- Died: December 1783 Paris, France
- Known for: Enslaved by John Jay; death following an attempted escape

= Abigail (slave) =

African American slave of John Jay (died 1783)

Abigail (died December 1783), called Abby, was an African American woman enslaved by the American statesman John Jay. She died after attempting to escape in 1783 in Paris, where Jay helped negotiate the Treaty of Paris to secure America's independence.

The Jay household enslaved Abigail since at least 1776; she was one of at least 17 people Jay enslaved. In 1779, she was the only enslaved person Jay and his family took on their trip to Paris. When Jay left for London in 1783, his family and Abigail remained in Paris. His wife Sarah regularly wrote to him about the household's affairs, and it is from this correspondence that almost all that is known about Abigail is drawn.

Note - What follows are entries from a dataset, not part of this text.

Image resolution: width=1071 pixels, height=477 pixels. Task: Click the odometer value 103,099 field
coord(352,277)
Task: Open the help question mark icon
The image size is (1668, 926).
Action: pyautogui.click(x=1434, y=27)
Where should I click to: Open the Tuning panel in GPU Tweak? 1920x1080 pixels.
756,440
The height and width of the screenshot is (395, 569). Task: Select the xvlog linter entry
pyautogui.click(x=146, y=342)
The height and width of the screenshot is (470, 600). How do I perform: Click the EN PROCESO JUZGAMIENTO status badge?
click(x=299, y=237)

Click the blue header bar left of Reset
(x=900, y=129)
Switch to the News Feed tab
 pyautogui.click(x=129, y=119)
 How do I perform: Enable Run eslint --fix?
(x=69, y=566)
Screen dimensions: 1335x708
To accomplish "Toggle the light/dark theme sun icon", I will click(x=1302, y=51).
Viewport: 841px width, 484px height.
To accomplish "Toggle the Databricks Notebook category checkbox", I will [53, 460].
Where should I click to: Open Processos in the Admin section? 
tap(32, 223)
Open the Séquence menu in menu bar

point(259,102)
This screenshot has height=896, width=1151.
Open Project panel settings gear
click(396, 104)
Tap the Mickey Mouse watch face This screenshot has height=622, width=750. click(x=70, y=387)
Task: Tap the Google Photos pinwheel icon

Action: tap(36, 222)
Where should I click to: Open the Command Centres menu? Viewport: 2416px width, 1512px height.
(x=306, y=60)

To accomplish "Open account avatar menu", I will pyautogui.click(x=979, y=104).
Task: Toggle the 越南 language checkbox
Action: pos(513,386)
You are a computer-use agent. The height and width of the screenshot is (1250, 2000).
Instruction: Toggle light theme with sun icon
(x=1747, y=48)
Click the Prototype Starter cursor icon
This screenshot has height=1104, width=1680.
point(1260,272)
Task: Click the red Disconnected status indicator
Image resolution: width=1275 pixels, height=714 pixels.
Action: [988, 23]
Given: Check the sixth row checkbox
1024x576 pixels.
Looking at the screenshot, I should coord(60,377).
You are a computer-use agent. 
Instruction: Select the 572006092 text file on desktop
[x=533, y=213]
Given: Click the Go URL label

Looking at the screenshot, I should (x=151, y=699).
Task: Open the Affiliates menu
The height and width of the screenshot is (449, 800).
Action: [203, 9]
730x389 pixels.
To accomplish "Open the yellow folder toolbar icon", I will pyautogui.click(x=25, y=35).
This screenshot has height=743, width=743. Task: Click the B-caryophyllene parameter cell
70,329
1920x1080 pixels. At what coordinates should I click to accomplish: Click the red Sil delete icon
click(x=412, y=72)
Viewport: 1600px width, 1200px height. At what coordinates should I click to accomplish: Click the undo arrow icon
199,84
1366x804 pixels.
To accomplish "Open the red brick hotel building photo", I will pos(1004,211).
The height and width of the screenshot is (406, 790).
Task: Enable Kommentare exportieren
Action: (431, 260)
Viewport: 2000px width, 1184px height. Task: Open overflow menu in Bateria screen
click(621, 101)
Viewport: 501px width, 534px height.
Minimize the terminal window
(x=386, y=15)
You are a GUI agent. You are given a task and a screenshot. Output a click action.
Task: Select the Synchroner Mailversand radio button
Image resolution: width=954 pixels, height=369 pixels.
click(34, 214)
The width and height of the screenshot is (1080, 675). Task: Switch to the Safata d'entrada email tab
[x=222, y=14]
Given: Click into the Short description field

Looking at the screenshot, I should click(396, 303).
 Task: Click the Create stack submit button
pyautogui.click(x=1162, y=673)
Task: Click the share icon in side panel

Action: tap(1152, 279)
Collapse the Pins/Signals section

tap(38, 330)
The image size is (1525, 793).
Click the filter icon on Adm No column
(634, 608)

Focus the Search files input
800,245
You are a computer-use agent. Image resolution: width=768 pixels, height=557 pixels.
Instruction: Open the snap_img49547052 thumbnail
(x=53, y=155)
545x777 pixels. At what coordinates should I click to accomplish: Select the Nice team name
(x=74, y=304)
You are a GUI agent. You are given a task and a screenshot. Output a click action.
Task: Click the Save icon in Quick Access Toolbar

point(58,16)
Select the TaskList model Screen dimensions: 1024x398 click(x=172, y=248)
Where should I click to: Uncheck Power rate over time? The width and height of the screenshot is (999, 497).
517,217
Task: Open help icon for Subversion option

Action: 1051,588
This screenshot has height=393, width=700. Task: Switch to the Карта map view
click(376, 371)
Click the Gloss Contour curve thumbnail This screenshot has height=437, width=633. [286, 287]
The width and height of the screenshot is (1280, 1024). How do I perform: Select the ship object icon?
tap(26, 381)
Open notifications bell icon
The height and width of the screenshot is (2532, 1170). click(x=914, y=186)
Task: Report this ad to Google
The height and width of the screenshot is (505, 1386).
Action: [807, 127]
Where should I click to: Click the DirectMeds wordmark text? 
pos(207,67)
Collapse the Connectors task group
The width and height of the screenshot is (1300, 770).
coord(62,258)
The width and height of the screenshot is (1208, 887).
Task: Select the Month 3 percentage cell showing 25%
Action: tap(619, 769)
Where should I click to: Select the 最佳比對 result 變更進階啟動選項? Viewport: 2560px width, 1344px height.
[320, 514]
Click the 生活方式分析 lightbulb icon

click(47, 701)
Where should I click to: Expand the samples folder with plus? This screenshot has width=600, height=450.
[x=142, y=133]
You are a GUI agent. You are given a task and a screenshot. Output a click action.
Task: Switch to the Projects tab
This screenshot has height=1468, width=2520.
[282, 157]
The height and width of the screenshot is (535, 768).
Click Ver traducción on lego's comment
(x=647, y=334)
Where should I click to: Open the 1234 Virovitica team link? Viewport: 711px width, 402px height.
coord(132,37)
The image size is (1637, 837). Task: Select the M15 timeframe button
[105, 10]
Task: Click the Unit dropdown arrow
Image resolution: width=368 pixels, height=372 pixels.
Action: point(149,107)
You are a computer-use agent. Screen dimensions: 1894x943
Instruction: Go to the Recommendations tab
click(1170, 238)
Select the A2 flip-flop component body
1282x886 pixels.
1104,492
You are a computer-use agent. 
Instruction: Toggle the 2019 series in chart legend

While Sarah's letters initially praised "Abbe"'s "attention & proofs of fidelity" and her "usefulness", she was isolated in Paris, with few friends or opportunities to make any, and separated from her loved ones in America. In the summer of 1783, she suffered from toothache and rheumatism. By then, it appears that she felt unsettled; Sarah suggested that an "English washerwoman" might have enticed Abigail with the promise of wages in exchange for her work.

In October 1783, Abigail left Jay's home, intending not to return. At Sarah Jay's request, the Paris police searched for Abigail and found her in the English washerwoman's company. By lettre de cachet, she was detained in La Petite Force, the women's wing of the city jail, the Hôtel de la Force. But she refused to return to the Jays unless she was promised passage back to America.

Jay reacted with pique to Abigail's escape attempt, writing that he could not "conceive a motive" for it, given that, he wrote, he "had promised to manumit her upon our return to America, provided she behaved properly in the meantime." He wished for her to be "punished, though not vigorously". On the advice of Benjamin Franklin, he suggested that she be left in prison for 15 to 20 days to change her mind: "Little minds cannot bear attentions & to Persons of that Class they should rather be granted than offered." To his biographer Walter Stahr, this reaction indicates that "however much [Jay] disliked slavery in the abstract, he could not understand why one of his slaves would run away."

While imprisoned, Abigail fell ill and asked to be allowed back to the Jays. William Franklin arranged her release by paying 60 livres to the jail, probably to cover her meals. Still sick, she was cared for by Sarah Jay, but died about two weeks after her release from prison. No grave, records, or signs of her life remain.